The solution is simple. Anytime a restorative procedure is provided that cannot be performed according to your standard method of scheduling, then a fee adjustment is required. The amount of the increase is always the challenge.
As practitioners are learning and improving their skills, new procedures always take longer. It is unrealistic to assume as you begin to perform complex interdisciplinary care that your hourly profits will equal those you achieve for routine crown and bridge procedures. But, as you become more competent, it is essential that complex patient care be as profitable as everything else.

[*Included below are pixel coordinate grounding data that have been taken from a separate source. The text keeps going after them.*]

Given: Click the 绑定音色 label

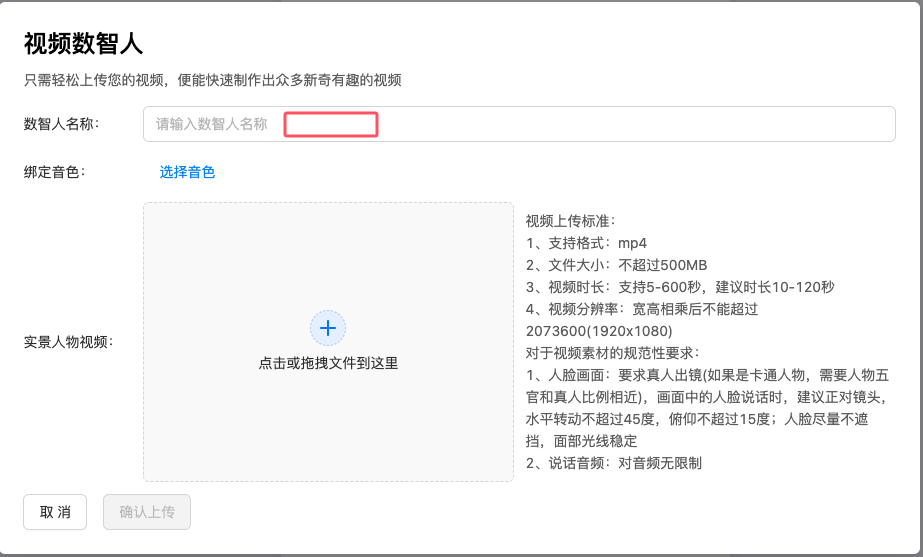Looking at the screenshot, I should 55,172.
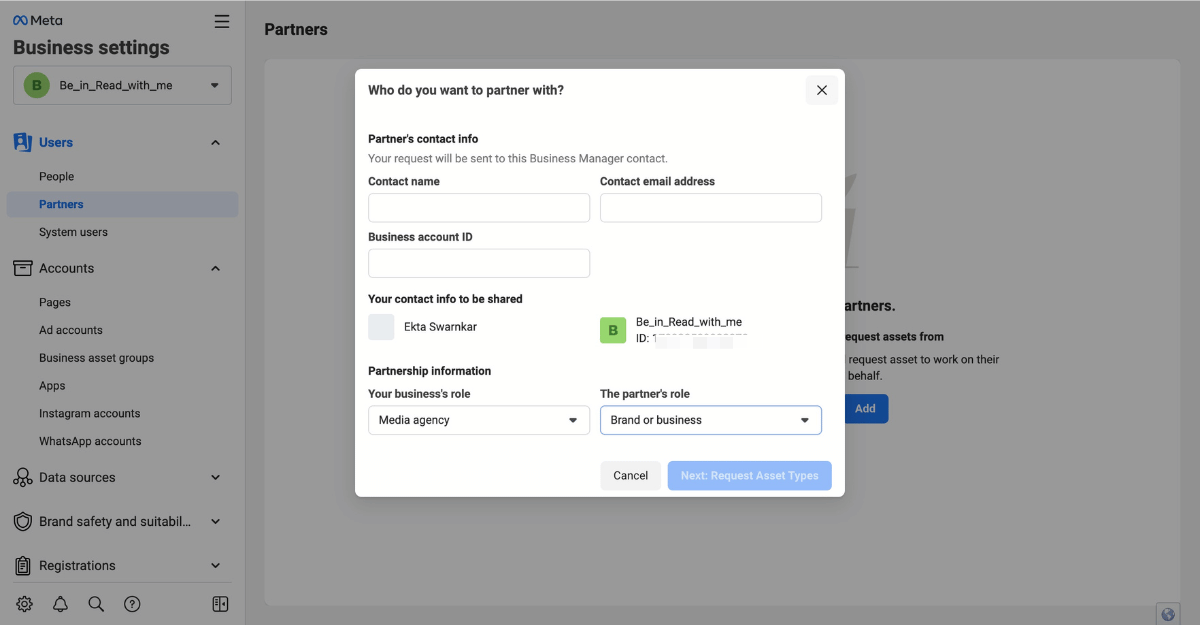Click the Users section icon
The image size is (1200, 625).
tap(22, 142)
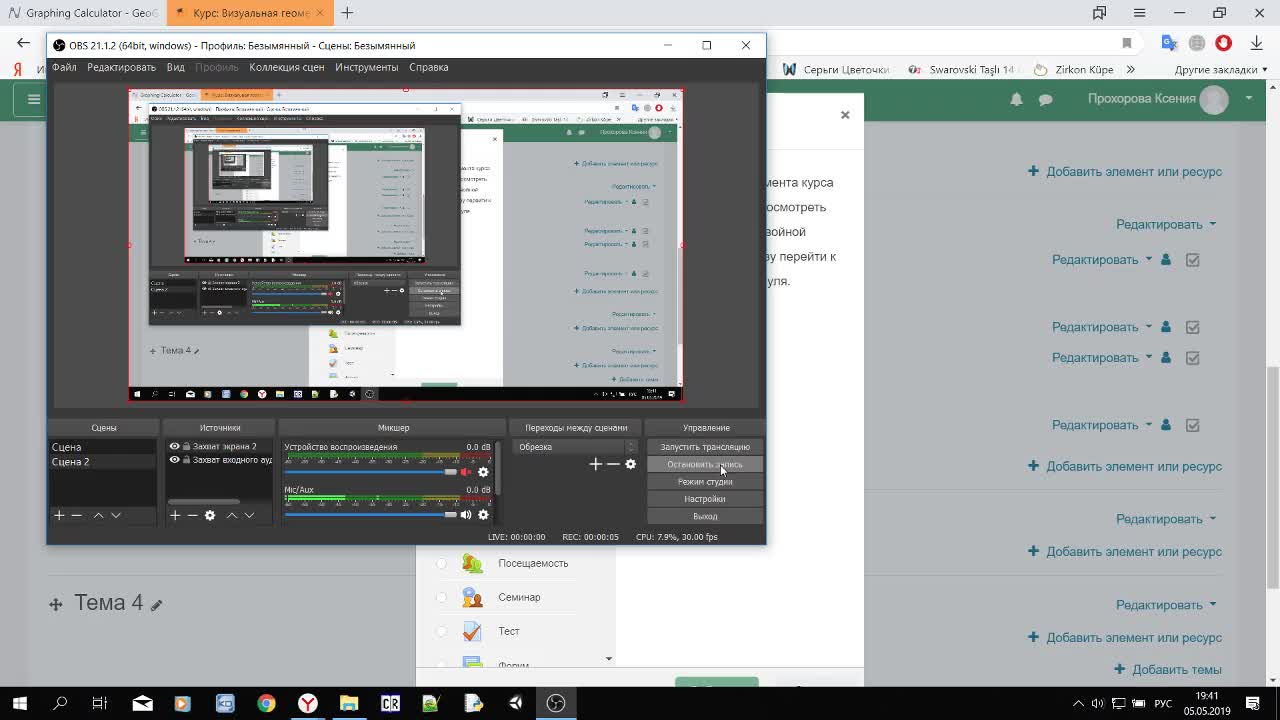This screenshot has width=1280, height=720.
Task: Open the Коллекция сцен menu
Action: coord(286,67)
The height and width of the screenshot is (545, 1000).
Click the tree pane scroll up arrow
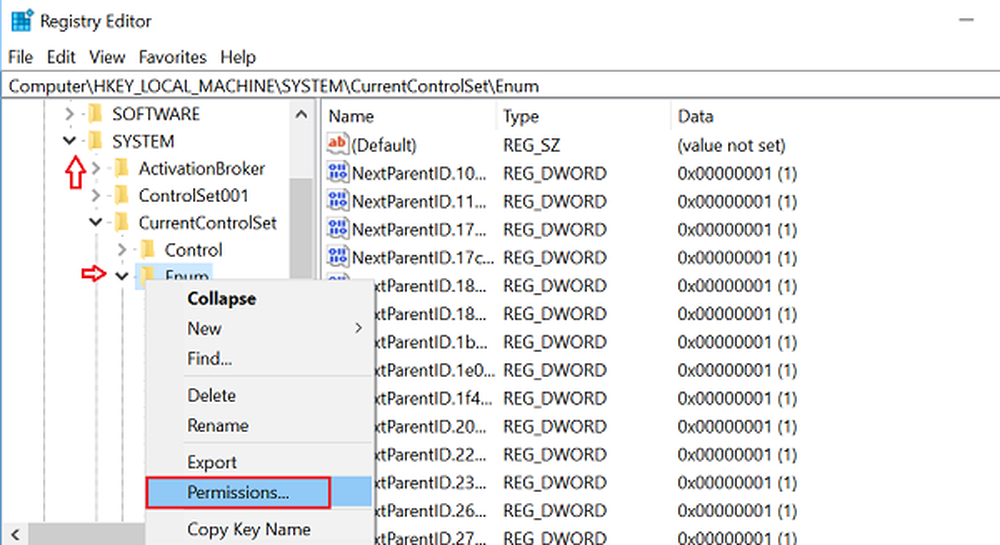(300, 116)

One solution that has worked well for me in establishing fees for such cases is to create additional fees for each procedure that is necessary for the complex patient but not performed for the routine patient. For example, in addition to your crown fee, if a diagnostic wax-up and long-term temporary are necessary, add a fee for each and explain to the patient why they are necessary. As a rule, I would use 30% or 40% of your crown fee to determine the fee for the diagnostic wax-up and provisional.

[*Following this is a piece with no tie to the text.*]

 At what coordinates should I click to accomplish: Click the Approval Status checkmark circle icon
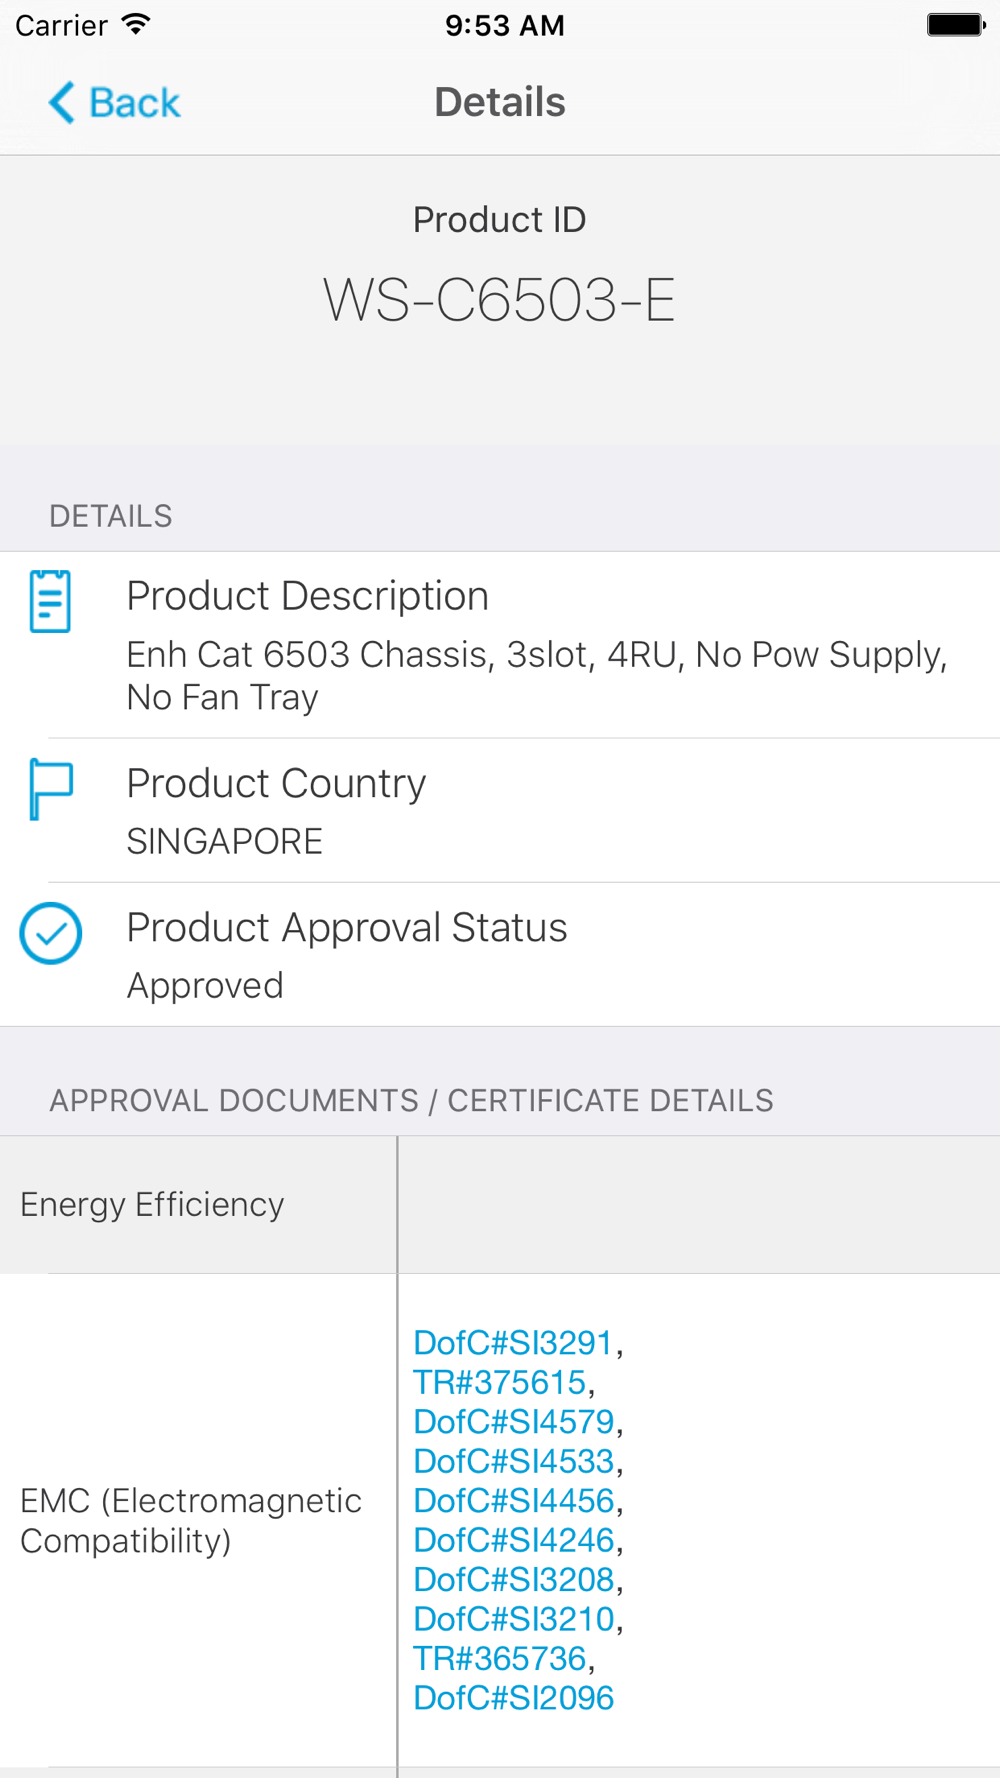(50, 933)
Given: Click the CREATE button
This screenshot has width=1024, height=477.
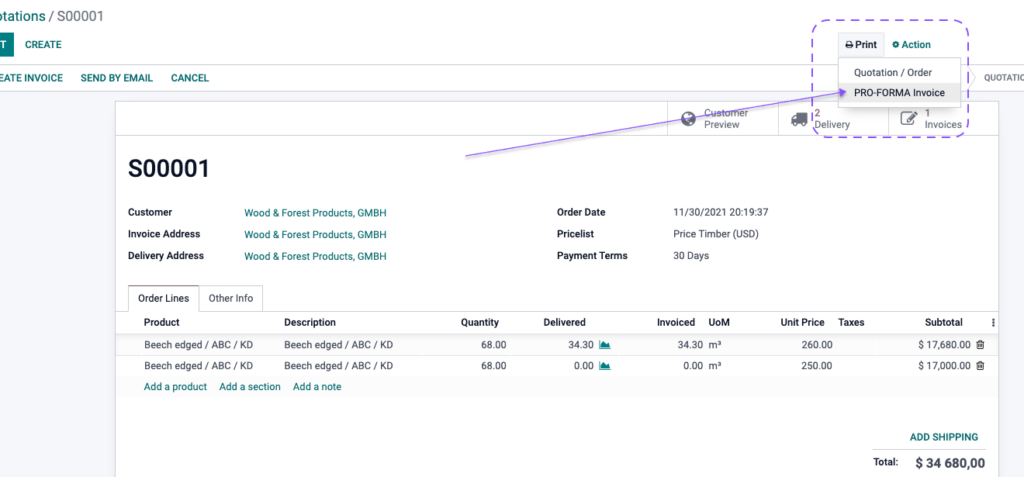Looking at the screenshot, I should pos(43,44).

In addition, it is critical that you explain the total fee schedule to the patient up front, particularly if treatment may be prolonged due to implants or orthodontics. For example, explain to the patient that the final fee today is “x”, but that since treatment will extend months or even 1 or 2 years, the final fee will be the final restoration fee at the time of completion. Also, if patients require temporization during the entire treatment time, I find it helpful to establish a maintenance fee based upon an hourly rate to be fair to myself and the patients regarding any additional time I spend on their care.
Providing complex treatments must be profitable while, at the same time, fair to the patients. The more you perform complex cases, the more comfortable you become at knowing what fees are appropriate. And, just as in all patient care, some patients' treatments will progress easily and require less time than you would expect, returning greater hourly profits. Others will take longer and you will profit less than you had hoped. The bottom line is that by managing fees correctly, long-term complex interdisciplinary care can be rewarding and profitable.